Textauszug ->
Na, da macht sich nVidia mit der G-Force 9 Reihe Freunde.

Bin echt gespannt, ob sie in den nächsten 6 Monaten Marktanteile verlieren werden, wegen des ganzen Chaosses...

erst die 2 verschiedenen Chips der 8800er REihe und 3 verschienden Versionen bei der 8800GTS...

Ist ja schlimmer als AMDs 9100 bzw 9000, 9200...


----------



## McZonk (23. März 2008)

*AW: Specs der 9800GT aufgetaucht*

Die 9800GTX hat in meinen Augen, dank des PCBs und 2x6Pin Stromversorung durchaus eine Daseinsberechtigung (Hoffen wir, dass man bei den Taktraten auch richtig ernten kann ). 

Ob dies auch auf die 9800GT zutrifft bleibt allerdings abzuwarten.
Triple-SLI lass ich mal komplett außen vor, da es für den normalen, bzw auch den extremen User einfach keinen Sinn macht. Lediglich Rekordjäger werden eine vernünftigen Verwendungszweck dafür haben.

Dass allerdings diese Neuerungen gleich einen Generationensprung im Namen rechtfertigen, ist nicht ganz nachvollziehbar.


----------



## Rain_in_may84 (23. März 2008)

*AW: Specs der 9800GT aufgetaucht*



Letni schrieb:


> NVIDIA Geforce 9 olé!
> 
> Da ist ja meine 8800GT AMP! besser.  (700/1000/1700)



Joe sicherlich  
geilo aber dafür kostet deine auch weniger ?!? 



Letni schrieb:


> Ich sehe das immer mehr so, dass die 9er-Reihe reine Abzocke ist. Die Leute denken: 9er-Reihe? WOW! Das ist sicher vieeeel besser als die alte 8er-Reihe.
> Dabei bekommen sie den "Überschuss" an "alten" Chips...



ja die 9800XXX Reihe ist echt fürn Allerwertesten, die hätte Nvidia sich auch sparen können. Die 9800GX2 wäre auch unter 8800GX und die 9800GTX wäre auch unter 8850GTS durchgegangen 
Aber die 9600GT ist ne tolle Karte und auch des Namens würdig, von der Leistung her.

MFG


----------



## der8auer (23. März 2008)

*AW: Specs der 9800GT aufgetaucht*

Die 9er Reihe ist bis auf die 9800GX2 (Quad SLI hat was) und GTX (3x SLI hat auch was  ) echt ein schlechter Scherz 

War der Leistungszuwachs zwischen 2 Geforce Serien je so gering?


----------



## McZonk (23. März 2008)

Aufgabe 1 -> Gib aus den Datenzeilen weiter unten alles von der Zeile mit "A propos du laboratoire (244, 324)" bis einschließlich der Zeile mit "Mentions légales (723, 1114)" mit dem vollständigen Wortlaut erneut wieder. Verschiebe dabei jede Koordinate in den Antworten um -37.

Verfügbare Daten ->

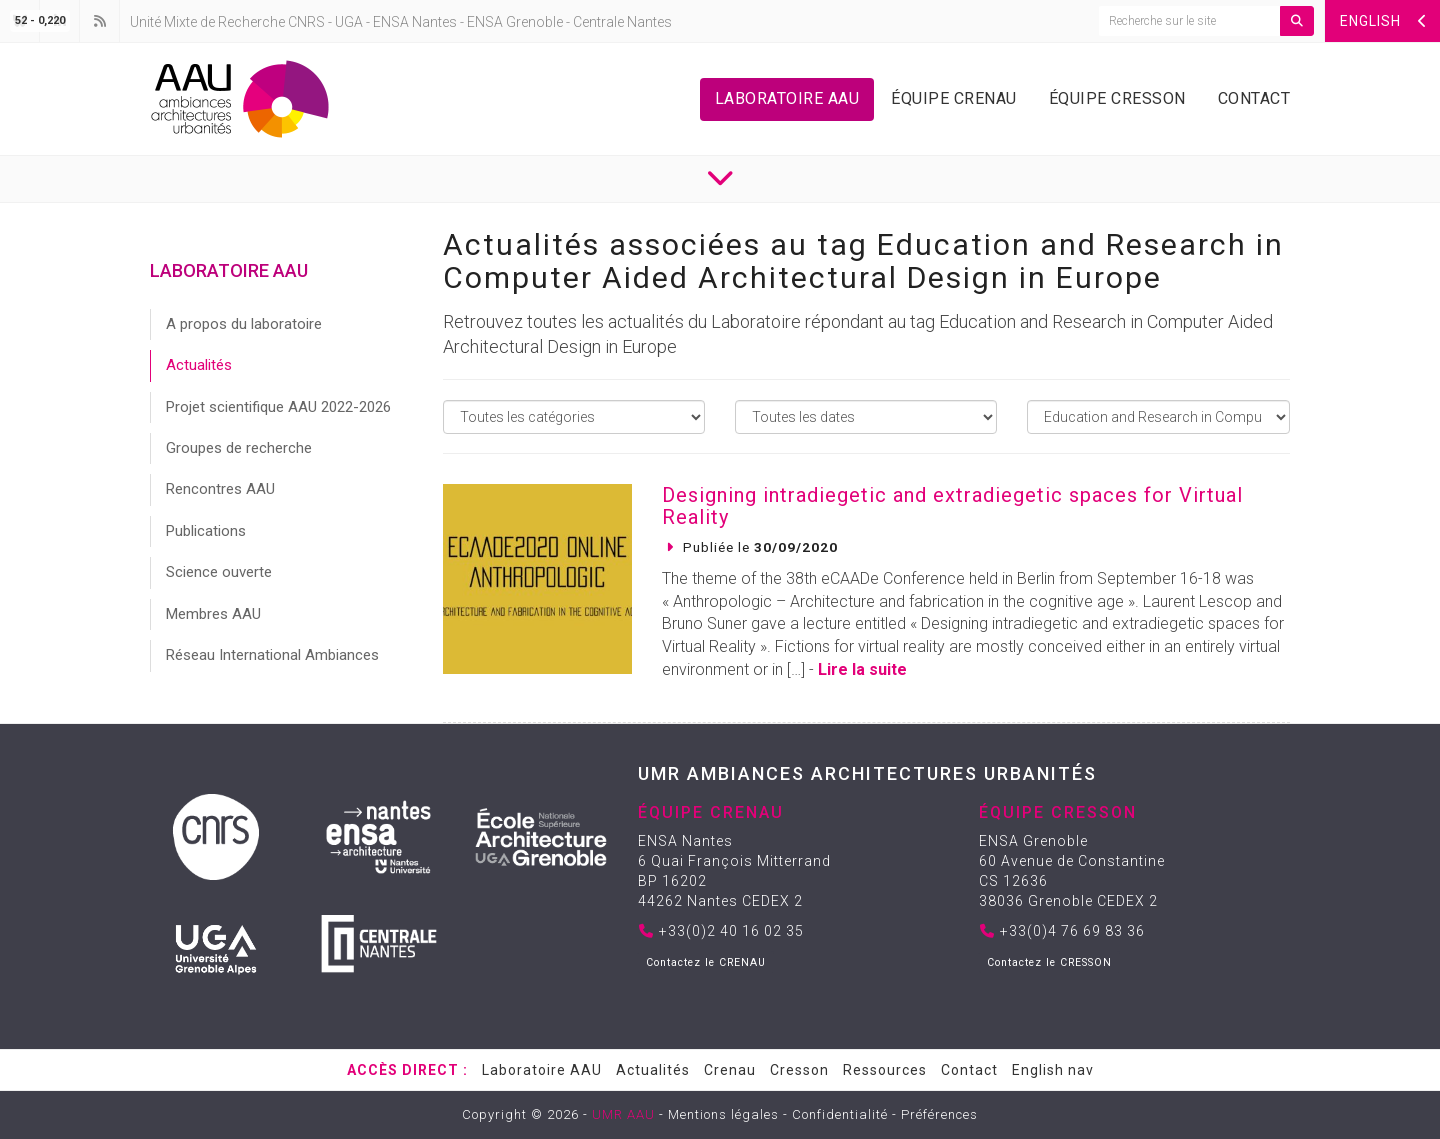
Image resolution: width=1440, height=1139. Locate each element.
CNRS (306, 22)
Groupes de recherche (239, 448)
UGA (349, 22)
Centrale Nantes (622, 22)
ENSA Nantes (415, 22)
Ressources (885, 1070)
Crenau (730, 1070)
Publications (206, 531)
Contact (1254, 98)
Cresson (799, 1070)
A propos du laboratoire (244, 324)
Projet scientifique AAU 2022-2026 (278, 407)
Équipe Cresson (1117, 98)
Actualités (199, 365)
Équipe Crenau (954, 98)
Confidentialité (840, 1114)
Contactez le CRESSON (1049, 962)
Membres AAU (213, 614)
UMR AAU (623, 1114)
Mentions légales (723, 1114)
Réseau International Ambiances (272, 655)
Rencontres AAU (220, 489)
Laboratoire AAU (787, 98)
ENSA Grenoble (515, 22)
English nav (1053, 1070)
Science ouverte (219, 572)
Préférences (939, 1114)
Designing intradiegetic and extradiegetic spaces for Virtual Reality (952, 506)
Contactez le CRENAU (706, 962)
==
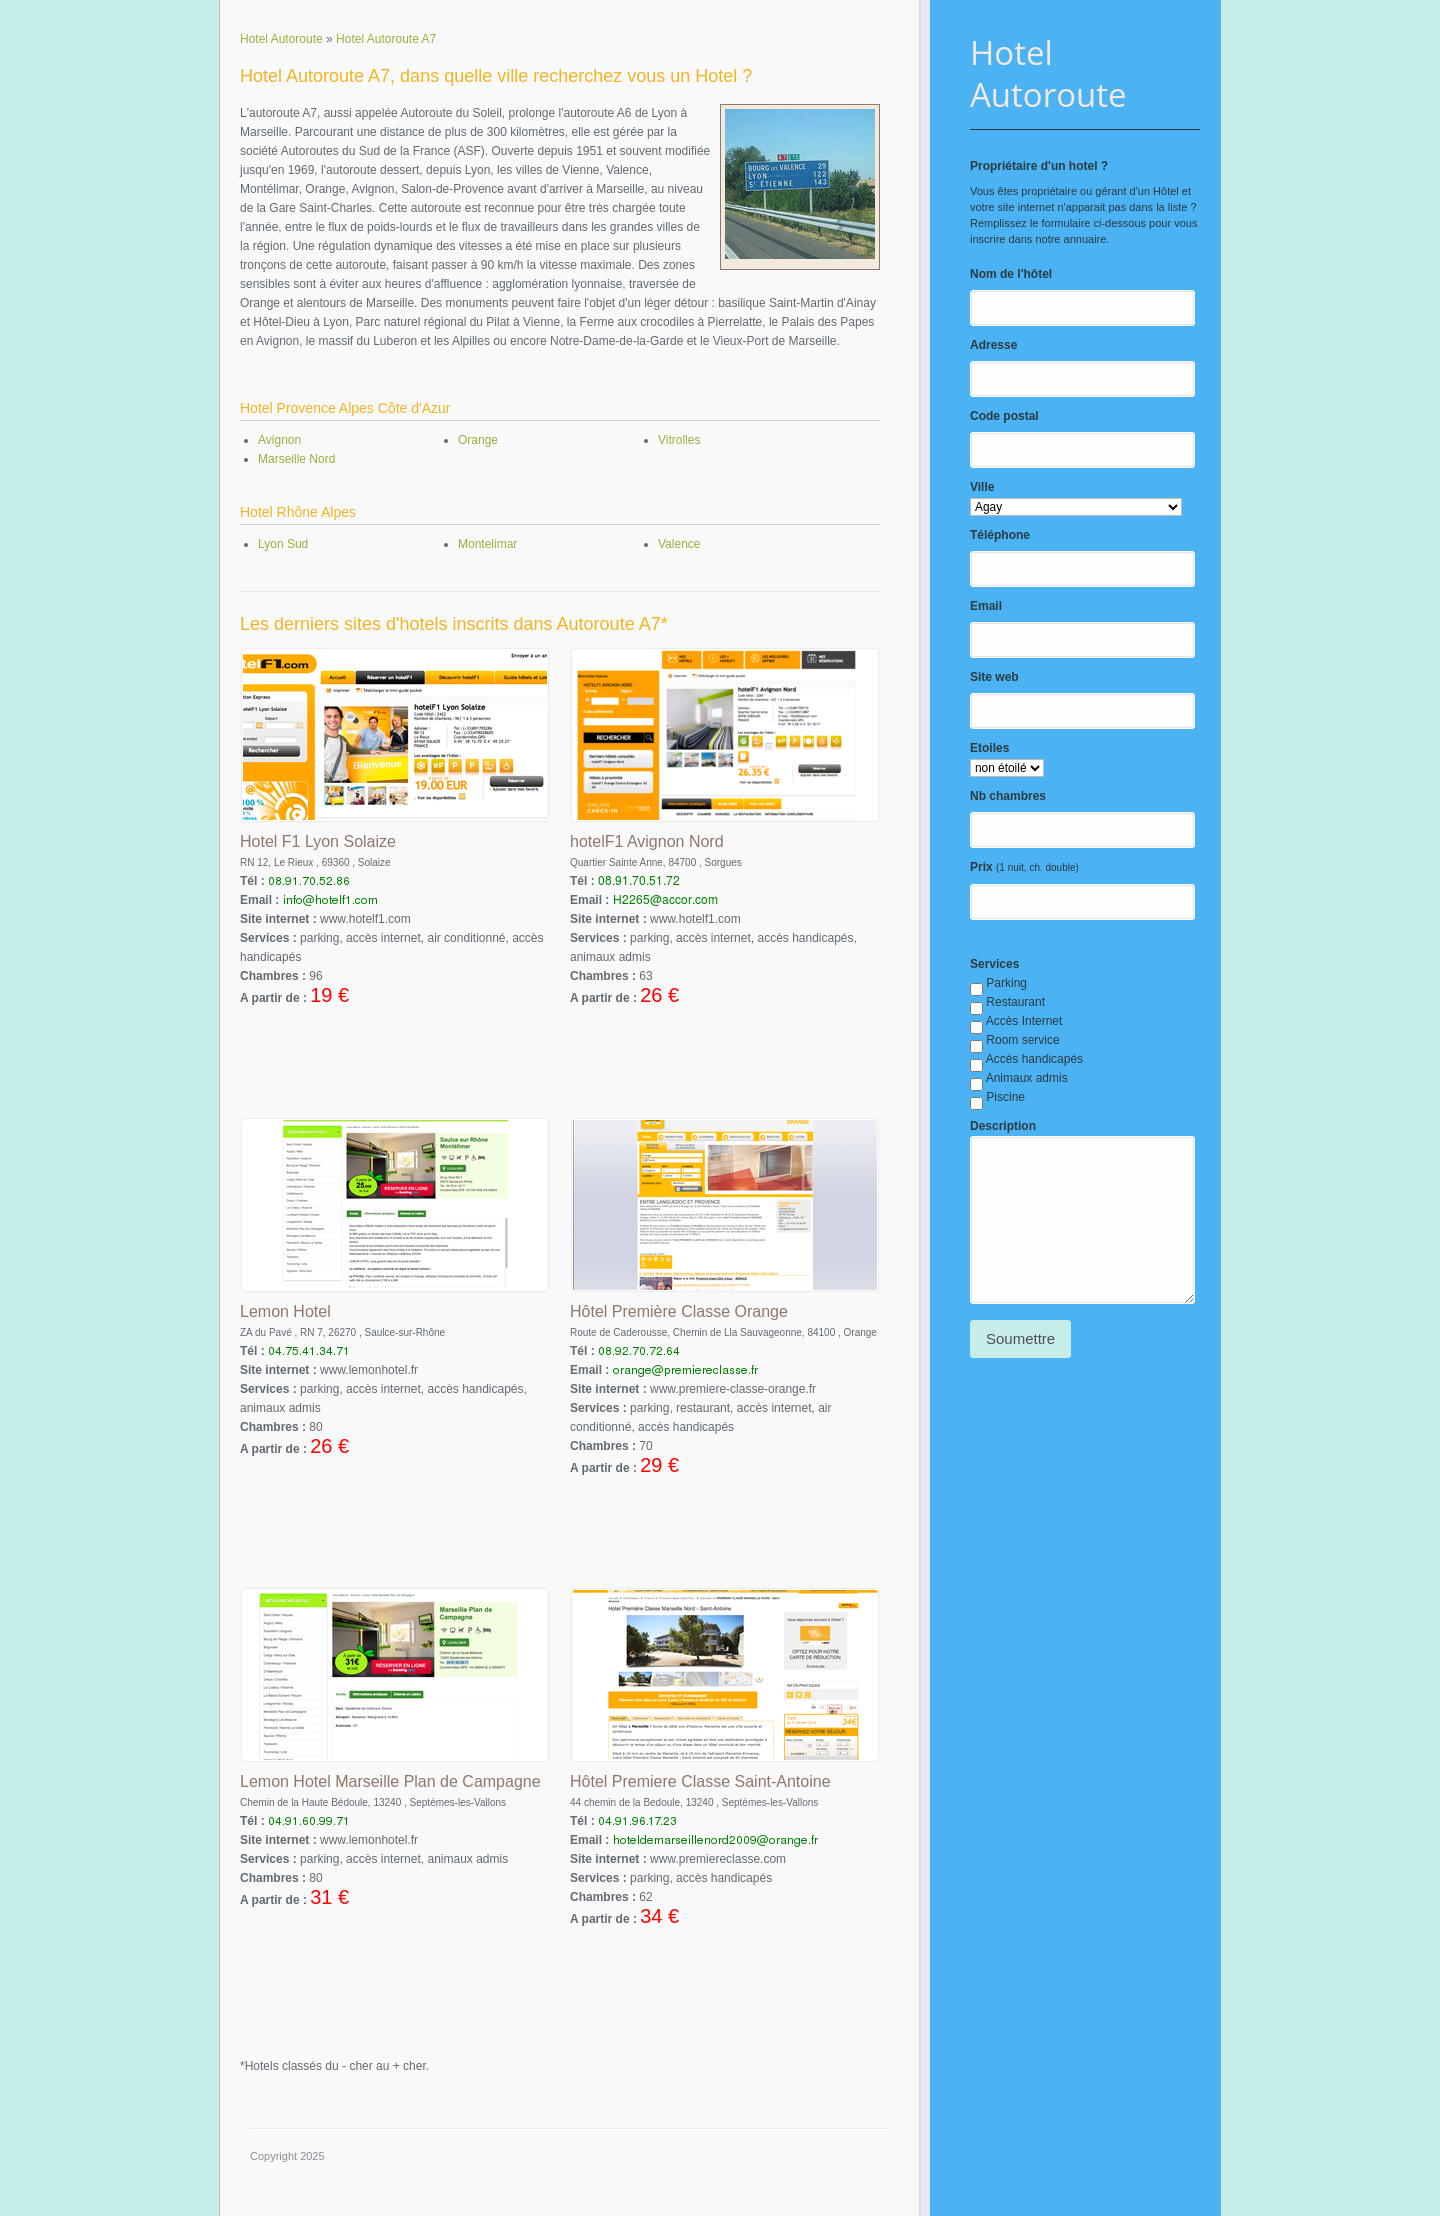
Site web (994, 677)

Aufgabe 2 -> Führe den Forenthread über Nvidias GeForce-9-Reihe ab der Stelle fort, an der er aufhört.

Ergebnis 1 ->
A propos du laboratoire (207, 287)
Projet scientifique AAU 2022-2026 (241, 370)
Équipe Cresson (1080, 61)
Actualités (162, 328)
Équipe Crenau (917, 61)
Confidentialité (803, 1077)
Contactez le CRESSON (1012, 925)
Membres AAU (176, 577)
UMR AAU (586, 1077)
Mentions légales (686, 1077)

Ergebnis 2 ->
*AW: Specs der 9800GT aufgetaucht*



der8auer schrieb:


> War der Leistungszuwachs zwischen 2 Geforce Serien je so gering?



GeForce 4 gegen Geforce FX 5800?  Aber da waren es immerhin 2 unterschiedliche Chips.


----------



## Rain_in_may84 (23. März 2008)

*AW: Specs der 9800GT aufgetaucht*



McZonk schrieb:


> GeForce 4 gegen Geforce FX 5800?  Aber da waren es immerhin 2 unterschiedliche Chips.




Ne der war auf jeden Fall größer, blos sie war zu hungrig zu laut und gegen die 9700Pro wurde zu oft abgestunken aja und teurer war sie auch. 
Ich glaube GF 3 und GF 4  war extrem gering, aber ich glaube selbst das ist besser gewesen als dieser 9800XXX Hafer.

MFG

Edit: btw die GF4 hatte aber zudem in allen Eckpunkten (Bandbreite, MTexel, MPixel usw.) mehr Leistung (auch wenns nicht viel war) und zudem hatte sie auch andere Technik (DX 8.1 anstatt 8.0 oder 7.0 gllaube ich)


----------



## push@max (23. März 2008)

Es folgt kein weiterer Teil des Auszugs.